• _Problem requirements_
Recast every line of the entries below as a Markdown table with the columns Row and Line, numbering the rows and skipping blank lines. Leave out the images.

********************

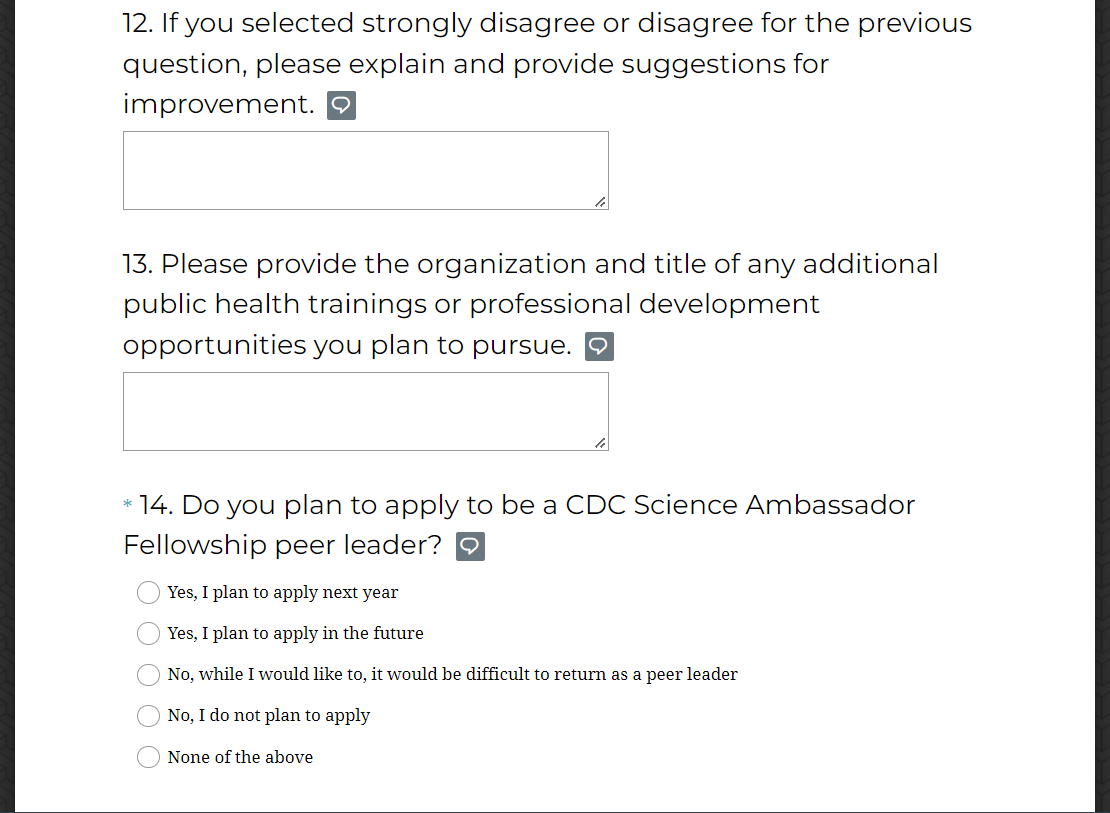Open comment bubble for question 13

[x=598, y=346]
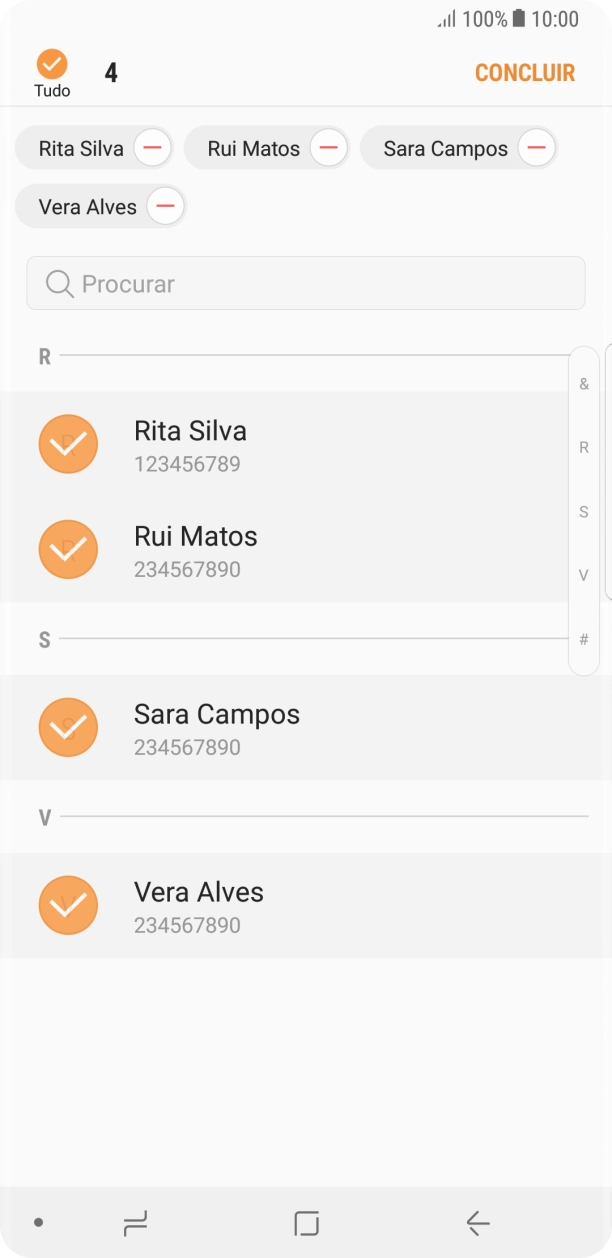The height and width of the screenshot is (1258, 612).
Task: Tap CONCLUIR to finish selection
Action: pyautogui.click(x=524, y=73)
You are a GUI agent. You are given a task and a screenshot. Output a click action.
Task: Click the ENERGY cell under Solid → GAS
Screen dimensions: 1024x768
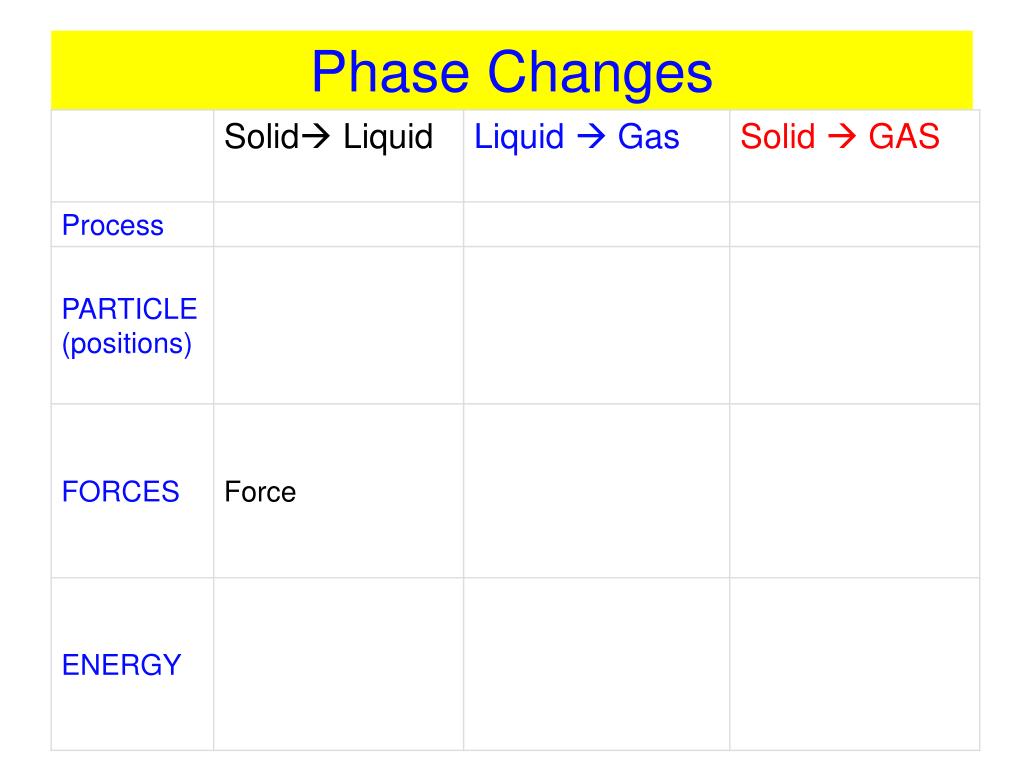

********************

• _Response to this task_
| Row | Line |
|---|---|
| 1 | Open comment bubble for question 13 |
| 2 | [x=598, y=346] |
| 3 | The height and width of the screenshot is (1258, 612). |
| 4 | Task: Tap CONCLUIR to finish selection |
| 5 | Action: pyautogui.click(x=524, y=73) |
| 6 | You are a GUI agent. You are given a task and a screenshot. Output a click action. |
| 7 | Task: Click the ENERGY cell under Solid → GAS |
| 8 | Screen dimensions: 1024x768 |